Edge multiscale finite element methods for semilinear parabolic problems with heterogeneous coefficients

TL;DR

This paper introduces a new edge multiscale finite element method for efficiently solving semilinear parabolic problems with heterogeneous coefficients, achieving accuracy independent of heterogeneity through a specialized multiscale ansatz space.

Contribution

The paper develops a novel spatial semidiscrete multiscale method based on edge multiscale techniques, with a new ansatz space construction for semilinear parabolic problems with heterogeneous coefficients.

Findings

Method achieves accuracy independent of heterogeneity.

Error estimates depend on coarse grid size and level parameter.

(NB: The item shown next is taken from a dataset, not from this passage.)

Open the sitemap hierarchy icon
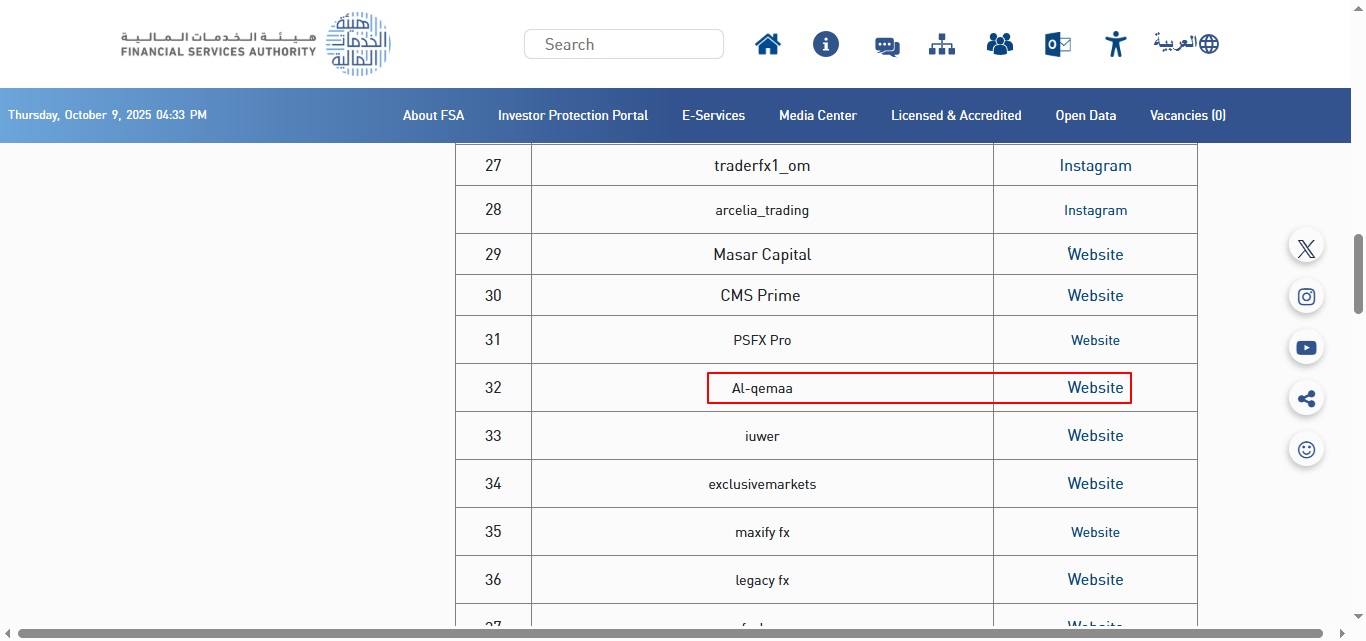The image size is (1366, 641). (942, 44)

Numerical experiments confirm efficiency and accuracy.

Abstract

We develop a new spatial semidiscrete multiscale method based upon the edge multiscale methods to solve semilinear parabolic problems with heterogeneous coefficients and smooth initial data. This method allows for a cheap spatial discretization, which fails to resolve the spatial heterogeneity but maintains satisfactory accuracy independent of the heterogeneity. This is achieved by simultaneously constructing a steady-state multiscale ansatz space with certain approximation properties for the evolving solution and the initial data. The approximation properties of the multiscale ansatz space are derived using local-global splitting. A fully discrete scheme is analyzed using a first-order explicit exponential Euler scheme. We derive the error estimates in the $L^{2}$-norm and energy norm under the regularity assumptions for the semilinear term. The convergence rates depend on the coarse grid size and the level parameter. Finally, extensive numerical experiments are carried out to validate the efficiency of the proposed method.